*PROMPT*: Copy the data records below word for word, leaving every line unchanged.

[Data records]
==*==
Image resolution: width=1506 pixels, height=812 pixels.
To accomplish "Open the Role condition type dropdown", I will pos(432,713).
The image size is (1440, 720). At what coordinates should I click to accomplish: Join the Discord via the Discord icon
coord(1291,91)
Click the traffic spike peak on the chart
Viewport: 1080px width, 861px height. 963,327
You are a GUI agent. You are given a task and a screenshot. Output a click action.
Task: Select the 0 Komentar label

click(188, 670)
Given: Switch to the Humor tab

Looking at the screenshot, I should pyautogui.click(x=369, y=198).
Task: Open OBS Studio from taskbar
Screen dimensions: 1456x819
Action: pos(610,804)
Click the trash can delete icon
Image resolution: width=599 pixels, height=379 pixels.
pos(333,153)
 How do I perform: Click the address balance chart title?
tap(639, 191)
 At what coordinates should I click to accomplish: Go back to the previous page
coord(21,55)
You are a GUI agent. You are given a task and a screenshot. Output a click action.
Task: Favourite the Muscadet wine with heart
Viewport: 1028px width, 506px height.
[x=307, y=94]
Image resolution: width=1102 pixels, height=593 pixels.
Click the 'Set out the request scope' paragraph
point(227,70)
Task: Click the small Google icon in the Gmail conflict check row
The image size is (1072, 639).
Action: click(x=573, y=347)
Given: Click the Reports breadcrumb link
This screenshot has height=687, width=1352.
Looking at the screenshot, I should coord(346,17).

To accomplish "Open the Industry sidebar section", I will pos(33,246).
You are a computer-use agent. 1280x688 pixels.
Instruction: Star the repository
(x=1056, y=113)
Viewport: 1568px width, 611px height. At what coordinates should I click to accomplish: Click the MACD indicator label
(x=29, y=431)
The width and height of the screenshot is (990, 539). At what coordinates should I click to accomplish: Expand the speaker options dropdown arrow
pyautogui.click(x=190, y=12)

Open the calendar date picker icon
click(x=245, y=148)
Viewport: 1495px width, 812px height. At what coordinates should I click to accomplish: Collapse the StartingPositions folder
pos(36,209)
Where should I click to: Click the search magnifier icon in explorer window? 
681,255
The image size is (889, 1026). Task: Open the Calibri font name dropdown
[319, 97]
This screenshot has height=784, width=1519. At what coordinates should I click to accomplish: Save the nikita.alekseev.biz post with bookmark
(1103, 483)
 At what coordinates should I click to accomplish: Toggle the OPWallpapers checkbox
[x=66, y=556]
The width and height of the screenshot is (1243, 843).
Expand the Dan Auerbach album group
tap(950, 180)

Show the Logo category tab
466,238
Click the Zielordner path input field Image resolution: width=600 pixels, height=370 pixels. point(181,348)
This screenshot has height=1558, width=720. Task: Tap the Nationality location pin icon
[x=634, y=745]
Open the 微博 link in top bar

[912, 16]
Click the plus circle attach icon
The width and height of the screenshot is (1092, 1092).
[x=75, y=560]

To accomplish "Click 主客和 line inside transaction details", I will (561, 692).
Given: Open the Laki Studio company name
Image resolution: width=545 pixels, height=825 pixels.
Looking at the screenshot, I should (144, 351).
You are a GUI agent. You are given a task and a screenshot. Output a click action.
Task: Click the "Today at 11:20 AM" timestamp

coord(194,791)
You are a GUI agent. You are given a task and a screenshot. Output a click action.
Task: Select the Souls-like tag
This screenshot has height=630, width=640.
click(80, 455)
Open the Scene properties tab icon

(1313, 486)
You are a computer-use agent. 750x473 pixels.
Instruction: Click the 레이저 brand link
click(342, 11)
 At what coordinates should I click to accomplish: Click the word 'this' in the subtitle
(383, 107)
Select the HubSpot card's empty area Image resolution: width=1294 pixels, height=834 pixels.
==*==
*SOLUTION FOR THIS PROBLEM*:
Image resolution: width=1506 pixels, height=812 pixels.
To accomplish "Open the Role condition type dropdown", I will pos(432,713).
The image size is (1440, 720). At what coordinates should I click to accomplish: Join the Discord via the Discord icon
coord(1291,91)
Click the traffic spike peak on the chart
Viewport: 1080px width, 861px height. 963,327
You are a GUI agent. You are given a task and a screenshot. Output a click action.
Task: Select the 0 Komentar label

click(188, 670)
Given: Switch to the Humor tab

Looking at the screenshot, I should pyautogui.click(x=369, y=198).
Task: Open OBS Studio from taskbar
Screen dimensions: 1456x819
Action: pos(610,804)
Click the trash can delete icon
Image resolution: width=599 pixels, height=379 pixels.
pos(333,153)
 How do I perform: Click the address balance chart title?
tap(639, 191)
 At what coordinates should I click to accomplish: Go back to the previous page
coord(21,55)
You are a GUI agent. You are given a task and a screenshot. Output a click action.
Task: Favourite the Muscadet wine with heart
Viewport: 1028px width, 506px height.
[x=307, y=94]
Image resolution: width=1102 pixels, height=593 pixels.
Click the 'Set out the request scope' paragraph
point(227,70)
Task: Click the small Google icon in the Gmail conflict check row
The image size is (1072, 639).
Action: click(x=573, y=347)
Given: Click the Reports breadcrumb link
This screenshot has height=687, width=1352.
Looking at the screenshot, I should coord(346,17).

To accomplish "Open the Industry sidebar section", I will pos(33,246).
You are a computer-use agent. 1280x688 pixels.
Instruction: Star the repository
(x=1056, y=113)
Viewport: 1568px width, 611px height. At what coordinates should I click to accomplish: Click the MACD indicator label
(x=29, y=431)
The width and height of the screenshot is (990, 539). At what coordinates should I click to accomplish: Expand the speaker options dropdown arrow
pyautogui.click(x=190, y=12)

Open the calendar date picker icon
click(x=245, y=148)
Viewport: 1495px width, 812px height. At what coordinates should I click to accomplish: Collapse the StartingPositions folder
pos(36,209)
Where should I click to: Click the search magnifier icon in explorer window? 
681,255
The image size is (889, 1026). Task: Open the Calibri font name dropdown
[319, 97]
This screenshot has height=784, width=1519. At what coordinates should I click to accomplish: Save the nikita.alekseev.biz post with bookmark
(1103, 483)
 At what coordinates should I click to accomplish: Toggle the OPWallpapers checkbox
[x=66, y=556]
The width and height of the screenshot is (1243, 843).
Expand the Dan Auerbach album group
tap(950, 180)

Show the Logo category tab
466,238
Click the Zielordner path input field Image resolution: width=600 pixels, height=370 pixels. point(181,348)
This screenshot has height=1558, width=720. Task: Tap the Nationality location pin icon
[x=634, y=745]
Open the 微博 link in top bar

[912, 16]
Click the plus circle attach icon
The width and height of the screenshot is (1092, 1092).
[x=75, y=560]

To accomplish "Click 主客和 line inside transaction details", I will (561, 692).
Given: Open the Laki Studio company name
Image resolution: width=545 pixels, height=825 pixels.
Looking at the screenshot, I should (144, 351).
You are a GUI agent. You are given a task and a screenshot. Output a click action.
Task: Click the "Today at 11:20 AM" timestamp

coord(194,791)
You are a GUI agent. You are given a task and a screenshot. Output a click action.
Task: Select the Souls-like tag
This screenshot has height=630, width=640.
click(80, 455)
Open the Scene properties tab icon

(1313, 486)
You are a computer-use agent. 750x473 pixels.
Instruction: Click the 레이저 brand link
click(342, 11)
 At what coordinates should I click to accomplish: Click the word 'this' in the subtitle
(383, 107)
Select the HubSpot card's empty area Image resolution: width=1294 pixels, height=834 pixels.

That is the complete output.